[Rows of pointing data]
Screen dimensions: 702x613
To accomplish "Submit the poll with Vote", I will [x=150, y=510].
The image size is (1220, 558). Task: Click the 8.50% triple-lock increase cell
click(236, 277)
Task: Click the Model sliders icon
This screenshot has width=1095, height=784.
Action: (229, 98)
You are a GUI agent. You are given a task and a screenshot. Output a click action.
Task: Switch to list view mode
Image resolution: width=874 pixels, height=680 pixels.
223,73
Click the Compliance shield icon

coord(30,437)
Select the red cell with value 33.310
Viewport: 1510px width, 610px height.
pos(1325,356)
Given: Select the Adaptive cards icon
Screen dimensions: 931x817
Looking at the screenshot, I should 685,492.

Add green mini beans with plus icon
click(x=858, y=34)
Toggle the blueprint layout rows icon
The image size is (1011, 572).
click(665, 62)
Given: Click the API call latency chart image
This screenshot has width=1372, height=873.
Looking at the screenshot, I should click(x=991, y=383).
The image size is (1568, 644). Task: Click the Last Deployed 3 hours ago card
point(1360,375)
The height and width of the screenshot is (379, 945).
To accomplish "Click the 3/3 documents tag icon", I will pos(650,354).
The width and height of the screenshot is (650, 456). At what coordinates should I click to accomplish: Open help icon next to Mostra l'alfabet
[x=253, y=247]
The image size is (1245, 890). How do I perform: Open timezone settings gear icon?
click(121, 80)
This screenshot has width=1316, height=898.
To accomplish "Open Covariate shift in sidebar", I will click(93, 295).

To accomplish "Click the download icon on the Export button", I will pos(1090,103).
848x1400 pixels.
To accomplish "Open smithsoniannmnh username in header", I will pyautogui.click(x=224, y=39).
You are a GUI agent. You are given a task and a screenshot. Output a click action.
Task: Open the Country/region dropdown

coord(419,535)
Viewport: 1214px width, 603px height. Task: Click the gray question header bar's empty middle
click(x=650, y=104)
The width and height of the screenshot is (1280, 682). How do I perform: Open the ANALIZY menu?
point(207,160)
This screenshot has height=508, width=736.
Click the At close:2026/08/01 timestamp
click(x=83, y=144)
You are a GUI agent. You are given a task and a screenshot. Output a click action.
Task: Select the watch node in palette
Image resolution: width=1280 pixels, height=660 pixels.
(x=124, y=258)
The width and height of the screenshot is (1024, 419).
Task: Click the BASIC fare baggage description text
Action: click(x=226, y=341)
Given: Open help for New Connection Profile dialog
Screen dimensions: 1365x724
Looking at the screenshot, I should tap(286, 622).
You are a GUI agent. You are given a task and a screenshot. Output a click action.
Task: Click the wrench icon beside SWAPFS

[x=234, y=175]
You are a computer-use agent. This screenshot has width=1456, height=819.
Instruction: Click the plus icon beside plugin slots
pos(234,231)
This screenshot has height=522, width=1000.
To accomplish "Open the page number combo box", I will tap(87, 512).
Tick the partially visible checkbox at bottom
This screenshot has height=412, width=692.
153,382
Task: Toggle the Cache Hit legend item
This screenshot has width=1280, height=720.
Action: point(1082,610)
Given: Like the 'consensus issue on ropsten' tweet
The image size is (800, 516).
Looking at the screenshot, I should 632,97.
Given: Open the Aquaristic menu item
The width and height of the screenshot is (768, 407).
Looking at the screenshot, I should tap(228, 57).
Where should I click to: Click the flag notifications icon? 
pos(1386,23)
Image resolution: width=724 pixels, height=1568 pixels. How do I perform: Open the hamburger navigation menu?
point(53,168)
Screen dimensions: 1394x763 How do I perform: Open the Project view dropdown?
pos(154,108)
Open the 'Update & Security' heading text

# [AIM]
Write out the entries above again, switching every "dropdown" to "drop-down list" and leaving everything else unchanged.

# [TASK SOLUTION]
Screen dimensions: 702x613
To accomplish "Submit the poll with Vote", I will [x=150, y=510].
The image size is (1220, 558). Task: Click the 8.50% triple-lock increase cell
click(236, 277)
Task: Click the Model sliders icon
This screenshot has width=1095, height=784.
Action: (229, 98)
You are a GUI agent. You are given a task and a screenshot. Output a click action.
Task: Switch to list view mode
Image resolution: width=874 pixels, height=680 pixels.
223,73
Click the Compliance shield icon

coord(30,437)
Select the red cell with value 33.310
Viewport: 1510px width, 610px height.
pos(1325,356)
Given: Select the Adaptive cards icon
Screen dimensions: 931x817
Looking at the screenshot, I should 685,492.

Add green mini beans with plus icon
click(x=858, y=34)
Toggle the blueprint layout rows icon
The image size is (1011, 572).
click(665, 62)
Given: Click the API call latency chart image
This screenshot has width=1372, height=873.
Looking at the screenshot, I should click(x=991, y=383).
The image size is (1568, 644). Task: Click the Last Deployed 3 hours ago card
point(1360,375)
The height and width of the screenshot is (379, 945).
To accomplish "Click the 3/3 documents tag icon", I will pos(650,354).
The width and height of the screenshot is (650, 456). At what coordinates should I click to accomplish: Open help icon next to Mostra l'alfabet
[x=253, y=247]
The image size is (1245, 890). How do I perform: Open timezone settings gear icon?
click(121, 80)
This screenshot has width=1316, height=898.
To accomplish "Open Covariate shift in sidebar", I will click(93, 295).

To accomplish "Click the download icon on the Export button", I will pos(1090,103).
848x1400 pixels.
To accomplish "Open smithsoniannmnh username in header", I will pyautogui.click(x=224, y=39).
You are a GUI agent. You are given a task and a screenshot. Output a click action.
Task: Open the Country/region drop-down list

coord(419,535)
Viewport: 1214px width, 603px height. Task: Click the gray question header bar's empty middle
click(x=650, y=104)
The width and height of the screenshot is (1280, 682). How do I perform: Open the ANALIZY menu?
point(207,160)
This screenshot has height=508, width=736.
Click the At close:2026/08/01 timestamp
click(x=83, y=144)
You are a GUI agent. You are given a task and a screenshot. Output a click action.
Task: Select the watch node in palette
Image resolution: width=1280 pixels, height=660 pixels.
(x=124, y=258)
The width and height of the screenshot is (1024, 419).
Task: Click the BASIC fare baggage description text
Action: click(x=226, y=341)
Given: Open help for New Connection Profile dialog
Screen dimensions: 1365x724
Looking at the screenshot, I should tap(286, 622).
You are a GUI agent. You are given a task and a screenshot. Output a click action.
Task: Click the wrench icon beside SWAPFS

[x=234, y=175]
You are a computer-use agent. This screenshot has width=1456, height=819.
Instruction: Click the plus icon beside plugin slots
pos(234,231)
This screenshot has height=522, width=1000.
To accomplish "Open the page number combo box", I will tap(87, 512).
Tick the partially visible checkbox at bottom
This screenshot has height=412, width=692.
153,382
Task: Toggle the Cache Hit legend item
This screenshot has width=1280, height=720.
Action: point(1082,610)
Given: Like the 'consensus issue on ropsten' tweet
The image size is (800, 516).
Looking at the screenshot, I should 632,97.
Given: Open the Aquaristic menu item
The width and height of the screenshot is (768, 407).
Looking at the screenshot, I should tap(228, 57).
Where should I click to: Click the flag notifications icon? 
pos(1386,23)
Image resolution: width=724 pixels, height=1568 pixels. How do I perform: Open the hamburger navigation menu?
point(53,168)
Screen dimensions: 1394x763 How do I perform: Open the Project view drop-down list?
pos(154,108)
Open the 'Update & Security' heading text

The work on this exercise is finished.